CRC-16 in C

Dave Jones djones at megatest.UUCP
Wed Oct 31 12:08:46 AEST 1990


Recently, in connection with the topic of hashing, Ron Irvine
posted a C algorithm for calculating the CRC-16 number for
a null-terminated string. I decided to grab it and put it
in my utilities library. His routine was based on two sixteen-entry
tables, because, he said, they would fit in cache. Well one
machine I use has a much larger cache than that, and the other
has none, so I decided just for the fun of it to convert the algorithm
to one based on one 256-entry table. I did that, and testing
has verified that it produces the same results.

Now then, for purposes of documentation, and to verify the original
algorithm, (and for my own education I guess), I decided to figure
out what the thing actually does. I borrowed a book, _Computer Networks,
Second Edition_, by Andrew S. Tanenbaum, (Simon & Schuster) and dug
in.

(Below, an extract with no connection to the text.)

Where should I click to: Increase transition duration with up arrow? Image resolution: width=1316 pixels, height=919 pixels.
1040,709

I coded up the algorithm they gave, using the example on page
210, fig. 4-7.(*) My code printed out intermediate results exactly
matching those in the example. So far so good. Now I changed the
two constants that in theory should change the example check-sum into the
CRC-16 checksum. The result was that I got different numbers from
my algorithm than from the posted one. Could this be because of some
Big-endian/Little-Endian kind of disagreement? Does the posted algorithm
in effect shift the bits out least-significant bit first, for example?
Also the book specifies that the input is first tagged at the end with
16 zero-bits before doing the calculation. Does the algorithm published
on the net effectively do that? It does not appear to, but I confess I
have not yet figured out why the posted algorithm does anything similar
to what the book describes.

I guess what I am asking for is the "official" definition of
a CRC-16 checksum as it applies to byte-streams rather than bit-streams,
and why I don't get the same numbers that the posted algorithm gets.

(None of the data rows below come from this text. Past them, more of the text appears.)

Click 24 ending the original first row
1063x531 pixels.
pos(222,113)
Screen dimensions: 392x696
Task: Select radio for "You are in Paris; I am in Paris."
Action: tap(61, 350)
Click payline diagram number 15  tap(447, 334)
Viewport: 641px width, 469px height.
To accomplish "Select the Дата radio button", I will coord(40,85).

In another posting, you'll find a shar of the files under discussion
here, including the "bit-shifting" toy algorithm based on what I
read in the book.


(*) Actually I had to change it a little, because the algorithm described
    was obviously wrong. It says, "A divisor is said to 'go into'
    a dividend if the dividend has as many bits as the divisor."
    I interpreted that to mean instead, "if the dividend and divisor have
    the same base-two log," which is consistent with the example,
    and with the statement that the algorithm can be implemented with
    "a simple shift register circuit".